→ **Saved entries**
((

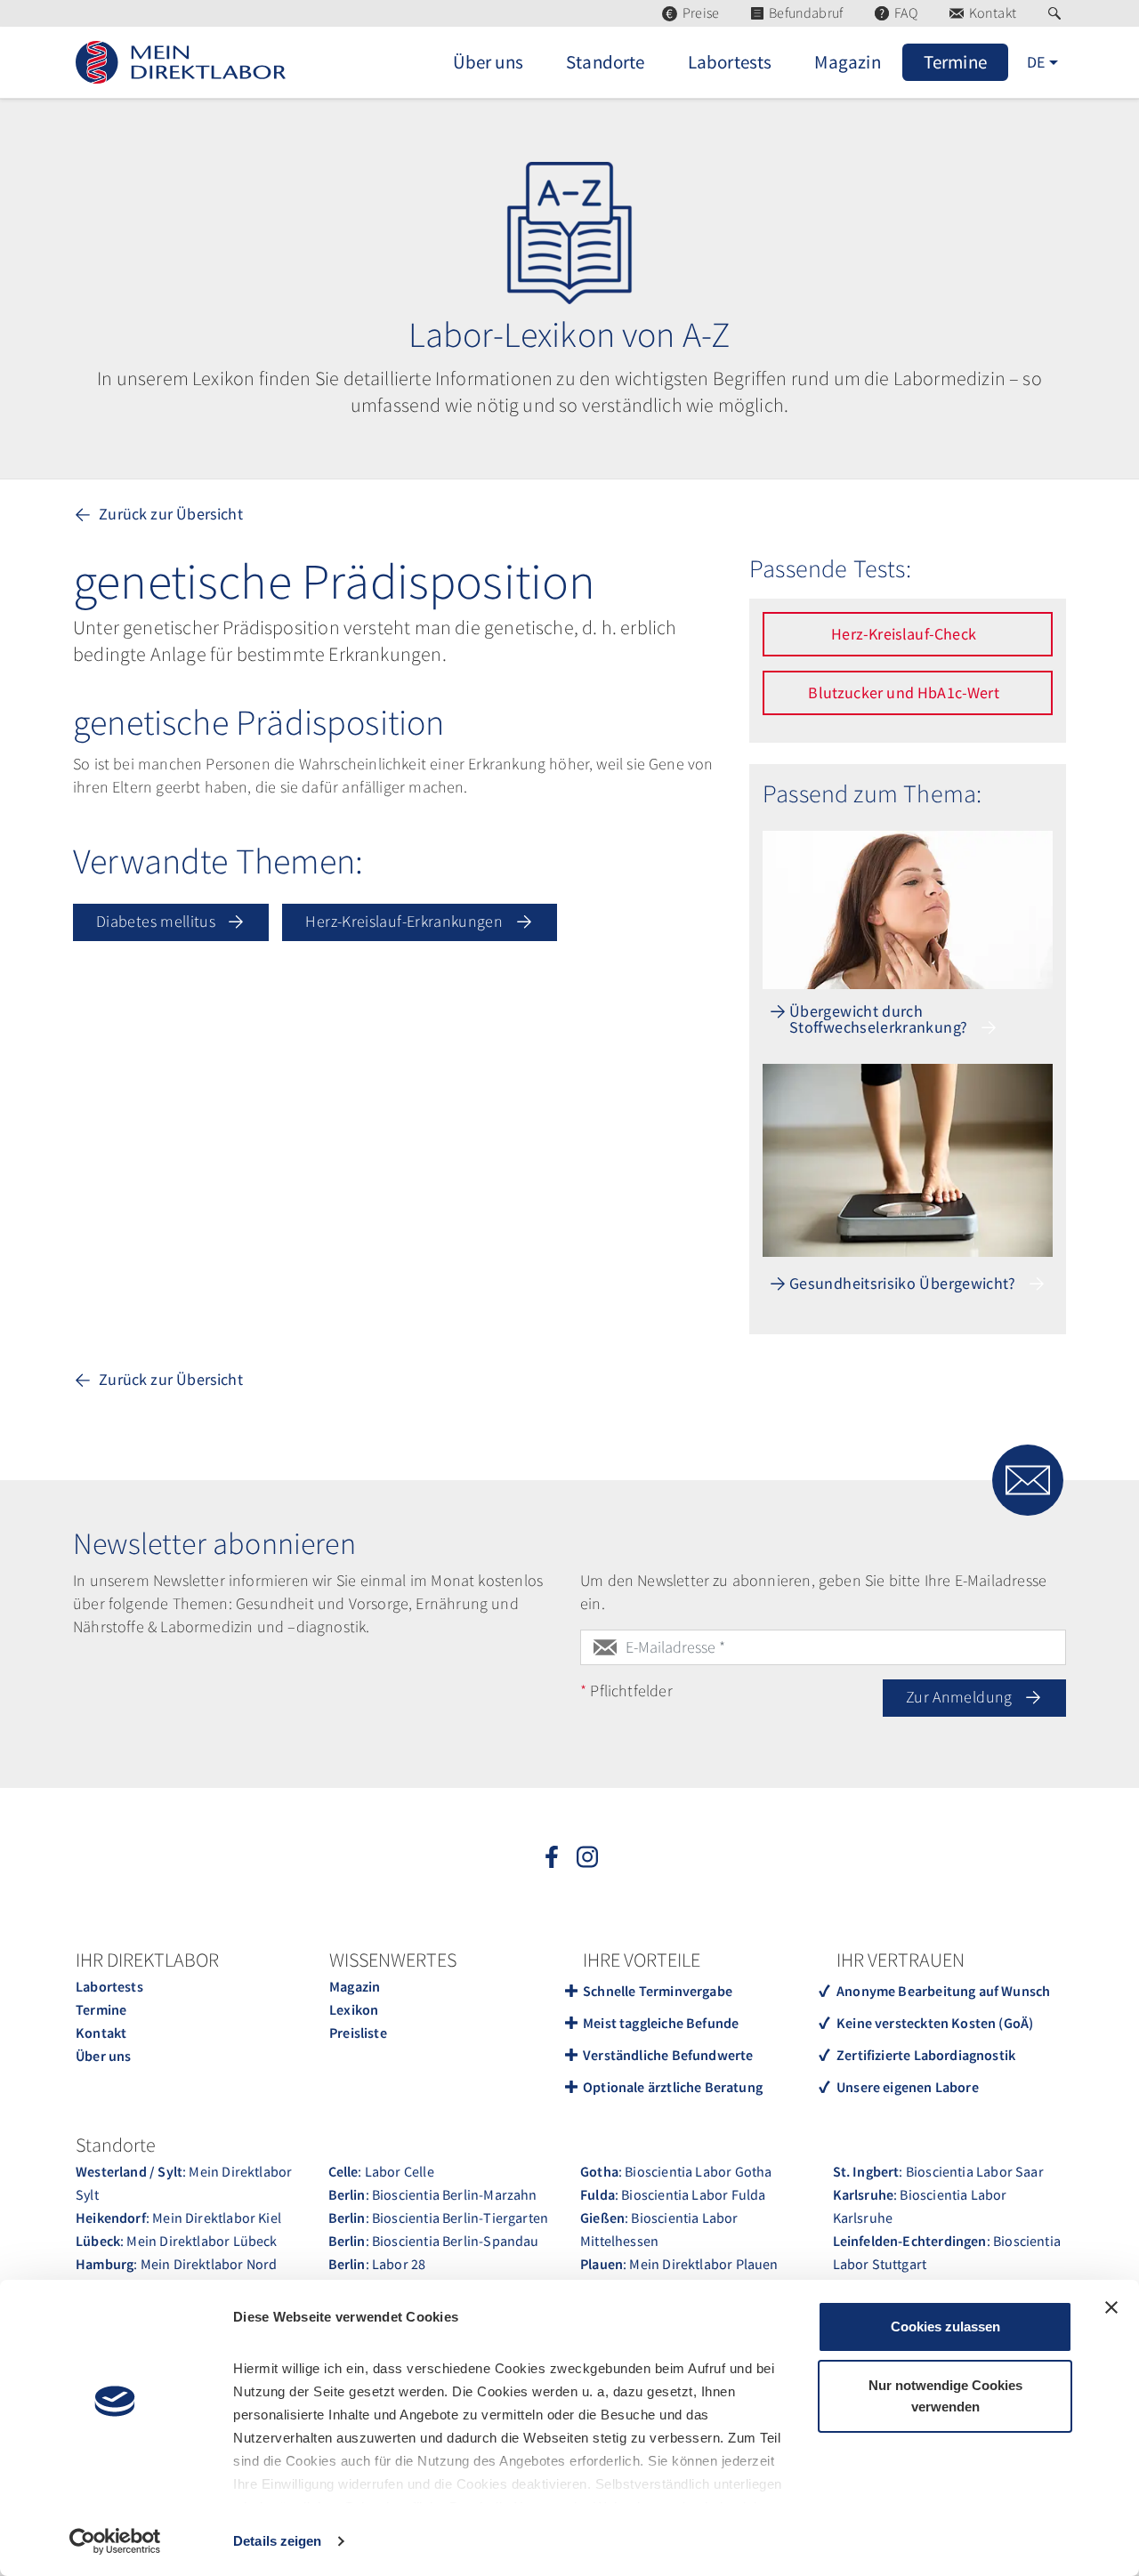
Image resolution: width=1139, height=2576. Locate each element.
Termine (101, 2009)
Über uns (103, 2056)
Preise (701, 12)
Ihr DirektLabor (147, 1959)
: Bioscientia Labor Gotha (675, 2171)
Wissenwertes (392, 1959)
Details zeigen (277, 2540)
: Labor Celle (381, 2171)
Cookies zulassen (945, 2326)
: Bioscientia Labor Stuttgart (947, 2252)
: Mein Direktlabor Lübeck (177, 2241)
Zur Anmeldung (961, 1696)
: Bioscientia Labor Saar (938, 2171)
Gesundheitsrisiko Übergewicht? (904, 1284)
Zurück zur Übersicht (169, 513)
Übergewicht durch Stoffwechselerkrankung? (880, 1020)
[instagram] (587, 1855)
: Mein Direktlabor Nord (176, 2264)
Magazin (354, 1986)
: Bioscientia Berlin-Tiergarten (438, 2217)
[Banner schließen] (1111, 2307)
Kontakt (992, 12)
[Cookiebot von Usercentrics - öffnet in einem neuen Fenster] (115, 2541)
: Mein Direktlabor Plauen (679, 2264)
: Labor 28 (377, 2264)
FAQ (905, 12)
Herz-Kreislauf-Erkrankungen (405, 921)
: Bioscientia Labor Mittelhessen (659, 2229)
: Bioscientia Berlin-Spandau (433, 2241)
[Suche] (1057, 13)
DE (1036, 62)
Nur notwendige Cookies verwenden (945, 2396)
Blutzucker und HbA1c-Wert (905, 692)
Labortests (109, 1986)
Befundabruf (806, 12)
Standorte (116, 2144)
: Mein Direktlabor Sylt (184, 2182)
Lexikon (353, 2009)
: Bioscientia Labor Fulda (672, 2194)
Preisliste (358, 2032)
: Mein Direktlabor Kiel (178, 2217)
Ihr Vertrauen (900, 1959)
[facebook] (552, 1855)
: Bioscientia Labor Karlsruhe (920, 2206)
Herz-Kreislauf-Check (905, 634)
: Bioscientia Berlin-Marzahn (432, 2194)
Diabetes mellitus (157, 921)
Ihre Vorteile (641, 1959)
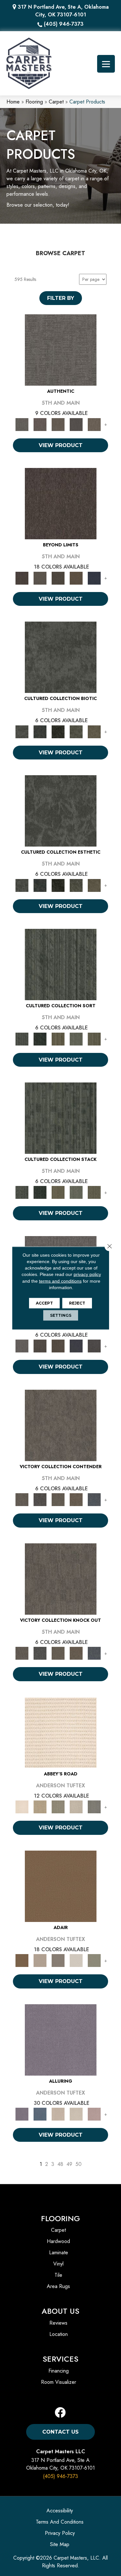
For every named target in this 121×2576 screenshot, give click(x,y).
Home (13, 101)
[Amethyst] (60, 2039)
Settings (60, 1315)
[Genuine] (58, 424)
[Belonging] (22, 1345)
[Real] (94, 424)
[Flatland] (94, 578)
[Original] (94, 1345)
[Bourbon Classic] (60, 1886)
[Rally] (76, 1499)
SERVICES (60, 2359)
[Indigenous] (58, 1345)
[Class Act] (58, 1960)
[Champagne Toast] (40, 1960)
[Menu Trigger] (106, 64)
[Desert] (40, 578)
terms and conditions (60, 1280)
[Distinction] (94, 731)
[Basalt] (58, 2114)
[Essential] (40, 1345)
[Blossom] (94, 2114)
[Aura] (60, 1732)
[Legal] (76, 424)
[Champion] (40, 1499)
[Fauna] (76, 578)
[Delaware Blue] (94, 1806)
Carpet (56, 101)
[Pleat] (76, 1039)
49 (69, 2164)
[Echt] (40, 424)
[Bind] (60, 964)
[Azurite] (40, 2114)
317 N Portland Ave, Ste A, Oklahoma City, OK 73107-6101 (63, 10)
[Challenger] (60, 1425)
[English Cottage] (94, 1960)
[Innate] (76, 1345)
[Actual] (60, 349)
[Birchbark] (76, 2114)
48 (60, 2164)
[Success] (94, 1499)
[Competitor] (58, 1499)
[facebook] (60, 2413)
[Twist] (94, 1039)
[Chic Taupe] (76, 1806)
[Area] (60, 503)
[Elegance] (76, 1960)
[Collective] (58, 731)
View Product (61, 445)
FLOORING (60, 2218)
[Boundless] (58, 1806)
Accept (44, 1303)
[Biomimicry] (60, 657)
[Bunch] (40, 1039)
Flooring (34, 101)
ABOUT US (60, 2311)
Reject (77, 1303)
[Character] (40, 731)
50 (79, 2164)
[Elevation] (58, 578)
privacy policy (87, 1274)
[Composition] (76, 731)
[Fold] (58, 1039)
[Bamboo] (40, 1806)
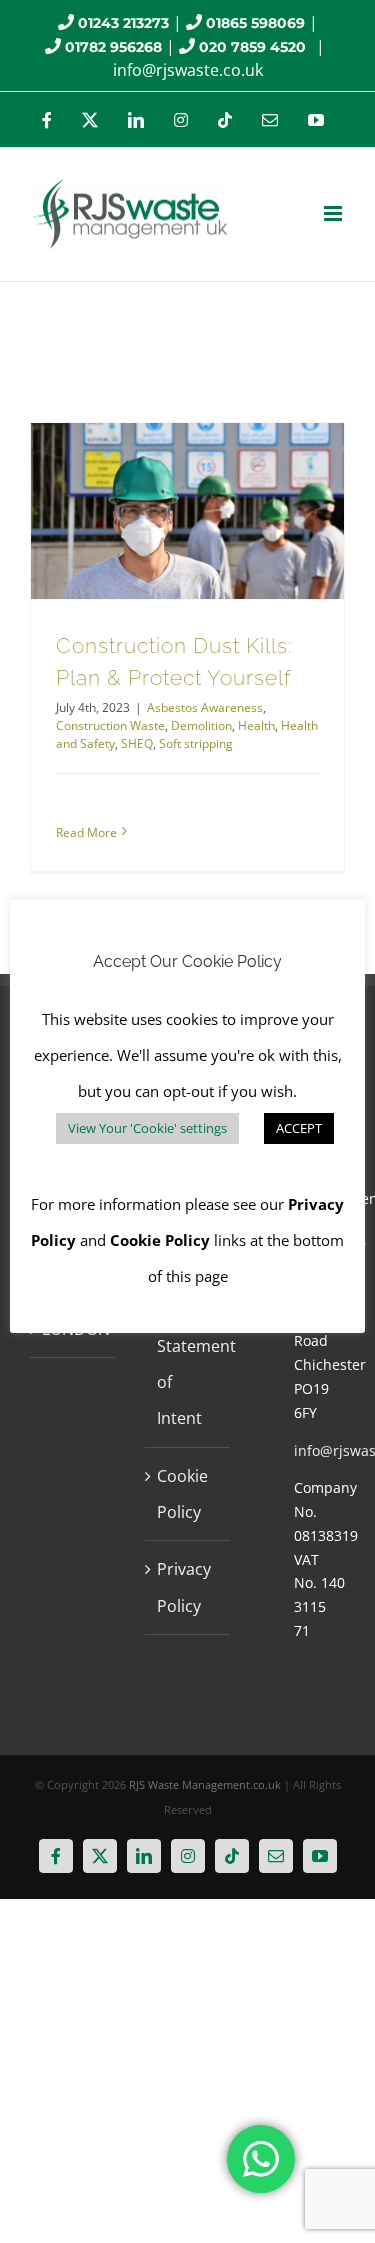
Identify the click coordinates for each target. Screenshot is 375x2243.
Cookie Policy (182, 1494)
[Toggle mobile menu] (334, 213)
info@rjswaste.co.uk (188, 70)
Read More (86, 832)
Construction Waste (110, 725)
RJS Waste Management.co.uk (205, 1784)
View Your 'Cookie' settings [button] (147, 1128)
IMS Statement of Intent (188, 1363)
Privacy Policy (184, 1587)
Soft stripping (196, 743)
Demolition (201, 725)
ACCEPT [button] (299, 1128)
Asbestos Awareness (205, 707)
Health (256, 725)
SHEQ (137, 743)
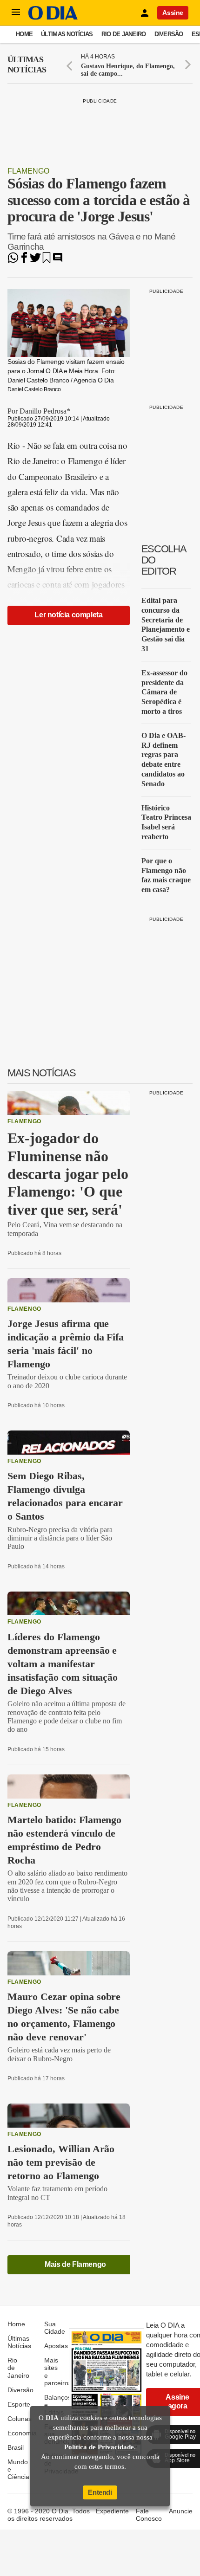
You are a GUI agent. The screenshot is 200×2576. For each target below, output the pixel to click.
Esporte (18, 2404)
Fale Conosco (149, 2514)
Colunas (19, 2418)
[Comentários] (57, 261)
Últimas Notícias (67, 34)
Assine (172, 12)
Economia (22, 2433)
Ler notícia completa (68, 615)
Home (24, 34)
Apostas (56, 2345)
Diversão (168, 34)
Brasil (15, 2447)
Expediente (112, 2511)
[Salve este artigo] (46, 261)
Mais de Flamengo (75, 2264)
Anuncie (181, 2511)
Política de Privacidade (99, 2447)
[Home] (53, 17)
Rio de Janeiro (123, 34)
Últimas (26, 64)
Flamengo (28, 171)
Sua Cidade (54, 2327)
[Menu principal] (16, 12)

))

Among the entries above, the lines between the ones containing "Labortests (109, 1986)" and "Ihr Vertrauen (900, 1959)", inclusive, are to be transcribed exactly. No other line is to be given.

→ **Response to the task**
Labortests (109, 1986)
Befundabruf (806, 12)
Standorte (116, 2144)
: Mein Direktlabor Sylt (184, 2182)
Lexikon (353, 2009)
: Bioscientia Labor Fulda (672, 2194)
Preisliste (358, 2032)
: Mein Direktlabor Kiel (178, 2217)
Ihr Vertrauen (900, 1959)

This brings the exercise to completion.